O celular de Fabrício vibrou durante a aula. Responsável, deixava o aparelho ligado, mas sem conexão com a internet, apenas para receber chamadas em casos de emergência, e vendo que a ligação vinha da própria mãe, preparou-se para alguma má notícia.
Saiu da sala às pressas. Ao atender, ouviu a mãe do outro lado da linha:
— Não, Fabrício. Eu disse que não. — A voz chegou em um tom rígido e controlado, e ele quase pôde ver, na imaginação, um maxilar tenso a expelir tais palavras.
Confuso, buscou entender a queixa da mãe. As perguntas foram em vão, pois ela repetia as mesmas palavras, no mesmo ritmo e volume, sempre que ele começava a falar.
Retornou a sala um pouco perturbado. A amiga que se sentava ao lado, percebeu. Fabrício explicou aos cochichos a situação, e terminava de contar quando o celular vibrou novamente. Dessa vez, os dois foram para o corredor.
No viva-voz, as palavras ouvidas foram exatamente aquelas que Fabrício contara para a amiga, que interveio a favor dele:
— Marta? Alô, Marta? Sou eu, a Cris! Está tudo bem com a senhora?
A voz parou subitamente. No silêncio que se estendia desconfortavelmente, Fabrício reforçou a pergunta.
— Eu disse ao Fabrício que não.
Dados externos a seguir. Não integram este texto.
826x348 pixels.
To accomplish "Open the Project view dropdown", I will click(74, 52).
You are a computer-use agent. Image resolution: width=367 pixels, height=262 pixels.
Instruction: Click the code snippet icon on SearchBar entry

Eu disse que não.
A ligação foi encerrada. Os dois amigos se entreolharam. Fabrício, tomado por uma palidez extrema, justificou-se: não havia feito nada de errado, tampouco sabia sobre o que a mãe falava.
— Ligue para ela. Agora — sugeriu Cris, e na falta de uma ação por parte, ela mesma retornou à ligação.
O primeiro toque demorou a surgiu. O segundo, também. Então o terceiro e, finalmente, o quarto. Estranharam a demora. Por fim, receberam um “alô” em um tom incompatível com o anterior.
Fabrício saiu de seu próprio torpor de confusão, medo e preocupação, embora a mãe não conversasse daquela forma.
— Estou bem, filho. Aconteceu algo?
Ele explicou, mas também foi necessária a explicação de Cris para que Marta acreditasse.
A mãe estava convencida, mas atribuía à ligação uma tentativa de golpe e nada além. Fabrício e a amiga tentaram argumentar juntos — “mas era a voz da senhora”, “o mesmo número” —, mas Marta, rindo, rechaçou a ideia. Mesmo assim, foi tomada por uma leve culpa ao menosprezar o motivo que os levaram a ligar para ela, e embalada por um instinto materno, ofereceu-lhes um almoço antes de retornarem para as aulas do período da tarde.
Mais tarde, ao meio-dia, tanto no carro, quanto no estacionamento e na praça de alimentação, o tópico insistiu em reaparecer sempre narrado com uma pontinha de emoção nova, ficando cada vez mais leve e mais propício a uma série de piadas.
Comiam e conversavam sobre outros assuntos quando, de repente, o celular de Marta tocou. Viu o nome do filho na tela do aparelho e o atendeu com ar de superioridade, prevendo a tentativa do mesmo golpe.
— Ele não sou eu, mãe. Não sou eu — ouviu, reconhecendo a voz do filho embebida em um aparente choro derrotado.
E, olhando bem, não parecia mesmo ser o seu filho ali, almoçando com ela.